Ice KUBE Bar at KUBE Hotel
Furniture upholstery at the base of Montmartre
Venturing west from the KUBE, you'll pass over the tracks of the Gare du Nord and start the climb up to Montmartre and Sacre Coeur.  Once you've traveled up Rue Myrha and crossed Rue Cligancourt, the broken and unrepaired asphalt suddenly becomes old stone pavés beneath your feet, and the lights of the Sacré-Coeur do not have to compete with the glaring neon signage of the international calling salons lining the streets.  The romantic appeal of the bohemian in Paris slowly starts to come into focus as you pass tiny boutiques selling artwork and hand designed jewelry, and you spot the streetlights dissecting the various stairways leading up to the basilica.  Just at the foot of the hill, running along the stunning Square Louise Michel, is the textile district of Saint Pierre, anchored by Le Halle Saint-Pierre, where fabrics and other tissus that form the base of so many smartly-designed Parisian chambres and couture are produced and sold at wholesale.

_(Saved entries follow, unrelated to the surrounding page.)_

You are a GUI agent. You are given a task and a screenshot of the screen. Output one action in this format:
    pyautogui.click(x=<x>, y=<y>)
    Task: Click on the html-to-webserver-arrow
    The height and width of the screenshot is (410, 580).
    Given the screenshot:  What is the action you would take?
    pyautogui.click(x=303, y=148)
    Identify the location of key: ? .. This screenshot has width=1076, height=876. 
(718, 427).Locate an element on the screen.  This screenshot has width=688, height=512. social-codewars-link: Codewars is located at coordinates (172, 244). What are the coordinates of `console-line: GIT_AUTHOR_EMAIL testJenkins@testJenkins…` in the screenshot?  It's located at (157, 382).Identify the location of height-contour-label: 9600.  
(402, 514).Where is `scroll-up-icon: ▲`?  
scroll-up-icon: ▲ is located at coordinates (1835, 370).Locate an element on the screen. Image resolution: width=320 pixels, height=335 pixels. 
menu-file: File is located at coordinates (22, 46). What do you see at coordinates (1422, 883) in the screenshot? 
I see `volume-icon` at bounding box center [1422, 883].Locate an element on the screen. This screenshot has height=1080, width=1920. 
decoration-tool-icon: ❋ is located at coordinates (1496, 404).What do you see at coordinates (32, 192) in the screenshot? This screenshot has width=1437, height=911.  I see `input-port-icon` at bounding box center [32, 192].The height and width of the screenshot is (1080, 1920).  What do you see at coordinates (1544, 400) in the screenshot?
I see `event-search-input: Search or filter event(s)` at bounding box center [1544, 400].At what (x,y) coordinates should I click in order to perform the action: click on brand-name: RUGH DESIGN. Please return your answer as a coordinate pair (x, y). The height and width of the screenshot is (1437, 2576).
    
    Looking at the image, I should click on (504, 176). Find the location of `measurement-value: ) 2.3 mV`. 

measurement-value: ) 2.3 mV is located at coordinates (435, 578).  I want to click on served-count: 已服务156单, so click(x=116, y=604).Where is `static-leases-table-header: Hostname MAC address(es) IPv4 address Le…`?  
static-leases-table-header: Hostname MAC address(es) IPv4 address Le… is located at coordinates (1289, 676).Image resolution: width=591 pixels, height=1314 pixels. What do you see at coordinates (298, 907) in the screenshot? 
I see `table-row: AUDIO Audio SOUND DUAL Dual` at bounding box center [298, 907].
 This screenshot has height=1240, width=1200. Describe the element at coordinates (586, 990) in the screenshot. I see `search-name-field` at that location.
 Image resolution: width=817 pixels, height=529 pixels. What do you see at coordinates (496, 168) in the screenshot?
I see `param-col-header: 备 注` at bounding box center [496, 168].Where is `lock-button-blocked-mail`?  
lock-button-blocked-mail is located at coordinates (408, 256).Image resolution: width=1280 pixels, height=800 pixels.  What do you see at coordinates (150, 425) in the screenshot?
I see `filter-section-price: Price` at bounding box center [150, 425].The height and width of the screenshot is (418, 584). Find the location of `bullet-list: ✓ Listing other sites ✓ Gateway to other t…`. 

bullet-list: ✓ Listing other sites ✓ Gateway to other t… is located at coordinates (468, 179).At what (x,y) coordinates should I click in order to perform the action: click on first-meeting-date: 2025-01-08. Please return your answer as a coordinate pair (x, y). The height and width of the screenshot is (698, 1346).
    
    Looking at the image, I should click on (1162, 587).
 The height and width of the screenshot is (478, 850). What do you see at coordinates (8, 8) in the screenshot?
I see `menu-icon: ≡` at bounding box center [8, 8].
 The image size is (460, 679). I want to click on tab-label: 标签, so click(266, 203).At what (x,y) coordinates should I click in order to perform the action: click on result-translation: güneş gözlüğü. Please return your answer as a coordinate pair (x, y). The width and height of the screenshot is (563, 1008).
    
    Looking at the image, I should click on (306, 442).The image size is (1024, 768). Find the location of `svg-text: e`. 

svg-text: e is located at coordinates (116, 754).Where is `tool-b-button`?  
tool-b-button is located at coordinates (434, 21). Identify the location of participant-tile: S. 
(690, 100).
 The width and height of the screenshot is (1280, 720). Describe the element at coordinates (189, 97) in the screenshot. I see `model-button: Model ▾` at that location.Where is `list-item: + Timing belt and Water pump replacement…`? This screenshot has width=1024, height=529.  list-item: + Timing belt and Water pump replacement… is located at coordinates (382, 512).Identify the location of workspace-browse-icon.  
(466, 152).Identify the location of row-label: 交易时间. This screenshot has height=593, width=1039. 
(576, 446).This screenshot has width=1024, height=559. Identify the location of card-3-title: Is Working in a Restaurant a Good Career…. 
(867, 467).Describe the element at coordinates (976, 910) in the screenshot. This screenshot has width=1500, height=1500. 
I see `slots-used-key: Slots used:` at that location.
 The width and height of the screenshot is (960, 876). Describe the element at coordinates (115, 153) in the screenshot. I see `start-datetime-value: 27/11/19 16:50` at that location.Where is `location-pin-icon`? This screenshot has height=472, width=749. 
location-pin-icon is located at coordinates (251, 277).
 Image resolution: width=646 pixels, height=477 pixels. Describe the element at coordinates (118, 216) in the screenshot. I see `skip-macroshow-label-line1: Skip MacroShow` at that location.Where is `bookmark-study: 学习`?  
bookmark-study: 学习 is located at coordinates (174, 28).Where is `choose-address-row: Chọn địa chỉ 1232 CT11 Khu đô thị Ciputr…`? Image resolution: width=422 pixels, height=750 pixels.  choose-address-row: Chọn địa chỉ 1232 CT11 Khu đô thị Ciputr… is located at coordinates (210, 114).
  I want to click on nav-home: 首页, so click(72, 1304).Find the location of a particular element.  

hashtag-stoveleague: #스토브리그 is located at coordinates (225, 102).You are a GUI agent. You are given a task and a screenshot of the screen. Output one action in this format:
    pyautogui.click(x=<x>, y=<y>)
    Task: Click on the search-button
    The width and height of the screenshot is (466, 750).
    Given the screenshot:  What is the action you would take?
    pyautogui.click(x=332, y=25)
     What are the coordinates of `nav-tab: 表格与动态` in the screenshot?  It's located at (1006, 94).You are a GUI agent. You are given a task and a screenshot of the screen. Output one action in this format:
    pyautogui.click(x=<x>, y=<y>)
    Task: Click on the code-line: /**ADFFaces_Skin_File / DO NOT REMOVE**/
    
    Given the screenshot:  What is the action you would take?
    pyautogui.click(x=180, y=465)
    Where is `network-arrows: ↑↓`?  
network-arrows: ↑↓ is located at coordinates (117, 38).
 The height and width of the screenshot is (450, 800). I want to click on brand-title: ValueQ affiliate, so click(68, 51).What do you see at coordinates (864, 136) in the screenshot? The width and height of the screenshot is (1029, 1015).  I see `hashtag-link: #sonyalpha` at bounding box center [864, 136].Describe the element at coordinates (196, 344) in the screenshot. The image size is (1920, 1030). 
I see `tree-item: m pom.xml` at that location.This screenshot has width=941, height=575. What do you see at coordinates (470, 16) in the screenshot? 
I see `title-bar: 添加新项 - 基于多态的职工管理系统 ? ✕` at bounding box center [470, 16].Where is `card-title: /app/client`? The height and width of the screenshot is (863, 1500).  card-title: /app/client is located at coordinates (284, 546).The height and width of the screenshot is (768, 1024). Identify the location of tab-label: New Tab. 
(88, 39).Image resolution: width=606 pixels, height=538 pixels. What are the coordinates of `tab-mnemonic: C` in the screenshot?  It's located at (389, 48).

Once on top of Montmartre, it's tough to get away from the tourists, and all the brightly lit shops that encourage you to buy several keychains that say 'I Love Paris'.  But at night, it's particularly charming, and I find myself wandering the Place du Tertre examining the faded marquees of the famous eateries that hosted so many Parisian luminaries of the past: La Bonne Franquette, Le Consulat, Chez la Mère Catherine, offering the same comfort to visitors today as they did in the 18th and 19th centuries.  A cup of vin chaud offered by a brasserie on the back side of the basilica makes a perfect accompaniment for a cold and drizzly autumn night.

Vin chaud for sale up on Montmartre

Basilique du Sacré-Coeur amid the tourist traps
Diverse is just the tip of the iceberg in describing the Goutte d'Or and the 18eme arrondissement.  From Pigalle and the Moulin Rouge, to the Basilique du Sacre Coeur and the hilltop art studios of Montmartre, to the Kube Hotel next to the kebab counter on Rue Max Dormy, there is certainly a lot to discover here.  It seems that even after 111 years, the spirit of la bohème is still alive and well in this little corner of Paris.